Taking Time for the Holy
SERMON GIVEN BY REV LINDA HART AT RICHMOND & PUTNEY UNITARIAN CHURCH
It was probably 12 years ago that I was doing a wedding for a member of the congregation I served in Spokane, Washington. Cathy and Dave were getting married, and Dave had recently reconnected with a collection of cousins from his mother’s side, that is to say, the Jewish side of his family. His family had been divided and estranged for many years, and this was a happy reunion. One cousin was coming to the wedding. In fact, the wedding was being arranged, in large measure around this one family member. An orthodox Jew, he wasn’t allowed to travel during the Sabbath, from Friday evening until sunset on Saturday. The wedding service would begin at 7:00 on Saturday to accommodate his beliefs, but there was the matter of how he could be there to have the wedding start on time.
Cathy asked if it might be possible for their cousin to stay at the church from Friday afternoon until the service on Saturday. We couldn’t think of any reason to say no – we’d already had people sleep overnight there during the aftermath of a terrible ice storm a few years earlier – so we agreed that he could stay there. Dave dropped off a camp bed early in the week.
The rehearsal for the wedding was Friday night, and this honoured guest was there. Before we got started, he had a chance to settle into the religious education classroom where he would sleep, and had gone around turning on the lights he would require through the evening.

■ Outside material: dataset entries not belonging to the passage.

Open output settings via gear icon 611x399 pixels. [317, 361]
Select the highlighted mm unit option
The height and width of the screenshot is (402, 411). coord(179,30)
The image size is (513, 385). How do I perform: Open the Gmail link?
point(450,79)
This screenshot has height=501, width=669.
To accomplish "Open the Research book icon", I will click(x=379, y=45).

You see, as an orthodox Jew, and a very observant one at that, he was not only restricted from travel and what we generally think of as work, but he was also restricted from turning lights on or off, tearing toilet paper, talking on the phone, and specifically could not do the thirty nine types of work that were needed to complete the original temple that was built in the desert. Had he wanted to go out and buy something, he would have been unable, too, because he couldn’t carry money with him. Additionally, certain sorts of cooking were also not allowed, and he would not be able even to microwave a supper for himself. However odd we all found it – and perhaps like you now, we did find it odd – he was quite content and knew what he needed to do. He had brought along the sorts of food – kosher, of course – that he required during the interval he would be there and he was prepared with his prayer book. He was ready for the Sabbath to come. And when it ended, he would be ready to celebrate with Cathy and Dave as their wedding began just as the Sabbath ended.

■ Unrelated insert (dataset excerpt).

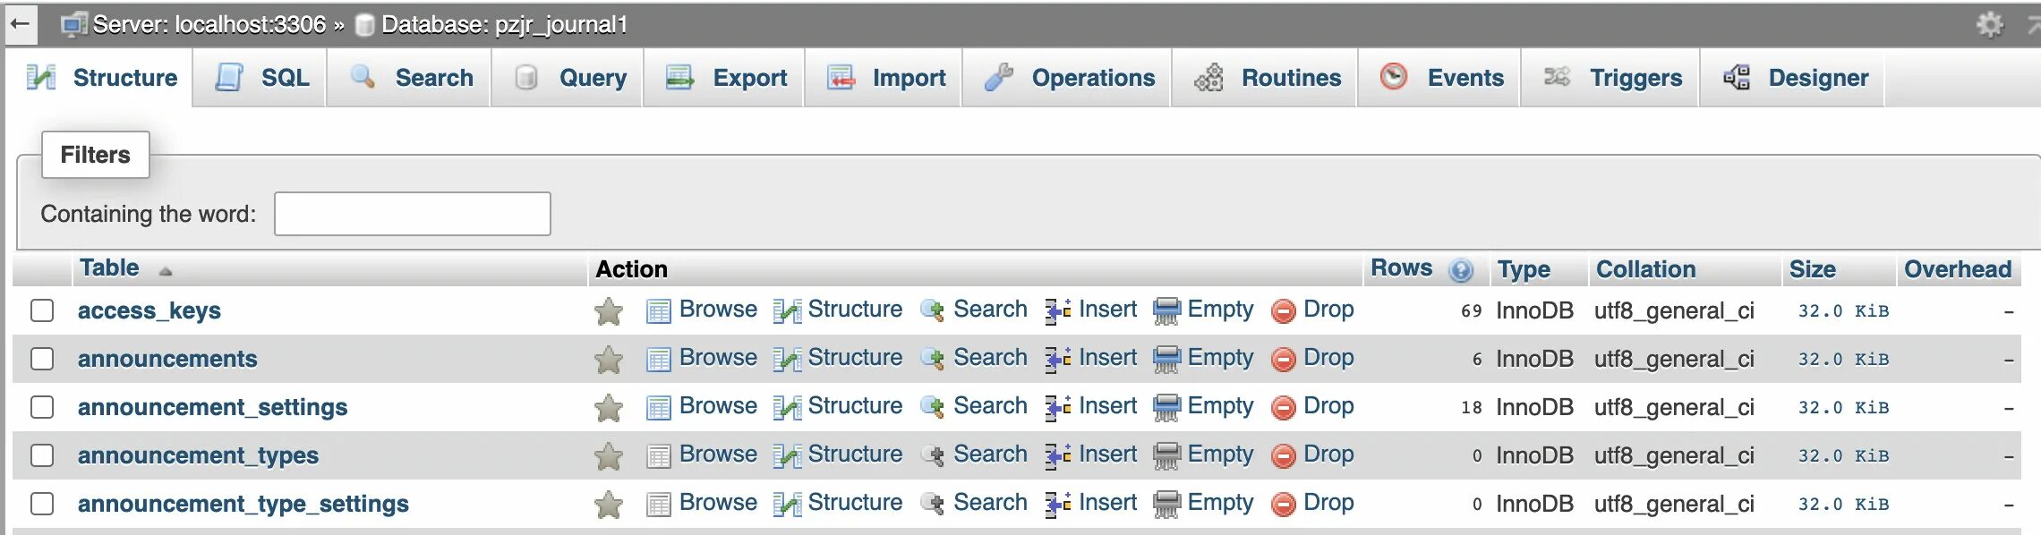The image size is (2041, 535).
Task: Click the Empty icon for announcement_settings row
Action: tap(1166, 408)
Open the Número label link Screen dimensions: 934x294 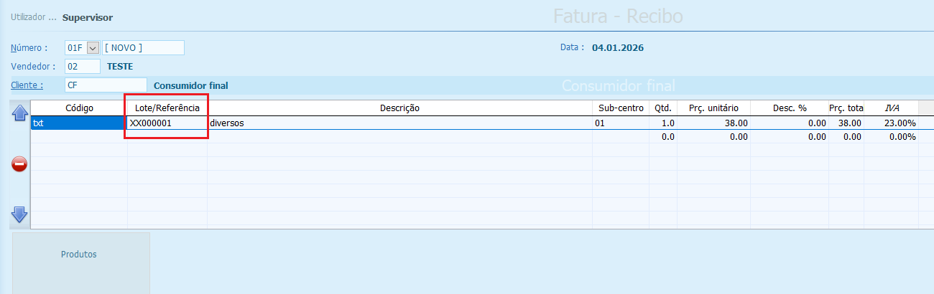29,48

Every now and then, I think back to that guest at the wedding so many years ago, and I think of him in the church, with the lights left burning in the toilets overnight. I think of his prayers through the next day, as he was far removed from all of what I think of as usual comforts: no television, no internet, no radio. He was alone with God, taken out of the what is for most of us the daily round of buying and spending, of work and busy-ness, of tasks and chores that take up the days. He wasn’t, I don’t think, even awaiting the wedding that would take him from the Sabbath, but simply being present to the day that was given to him, setting aside all but his study and prayers, setting aside the rest of life for the sweetness of being only attentive to spiritual matters.
What an odd sort of activity to engage! How rarely do any of us step into just that sort of day? When do most of us simply stop? Simply stop and allow the time to pass?
This past Wednesday, as we began the class on worship that we’re holding, I commented to the participants that this thing that we do on Sunday mornings at times strikes me as anachronistic. This old ritual of gathering together, the readings and the hymns, the address. It’s all a bit old fashioned, a ritual that was part of another seemingly anachronistic tradition of keeping the Sabbath. For all my liberality, there is a part of me that is conservative in the truest sense of the word. I find myself wishing that we could do a better job of keeping the Sabbath, finding that one time during the week when we set down all the doing of our lives, set down the busyness and simply take time for ourselves, for each other, for the quiet to enter and stay with us.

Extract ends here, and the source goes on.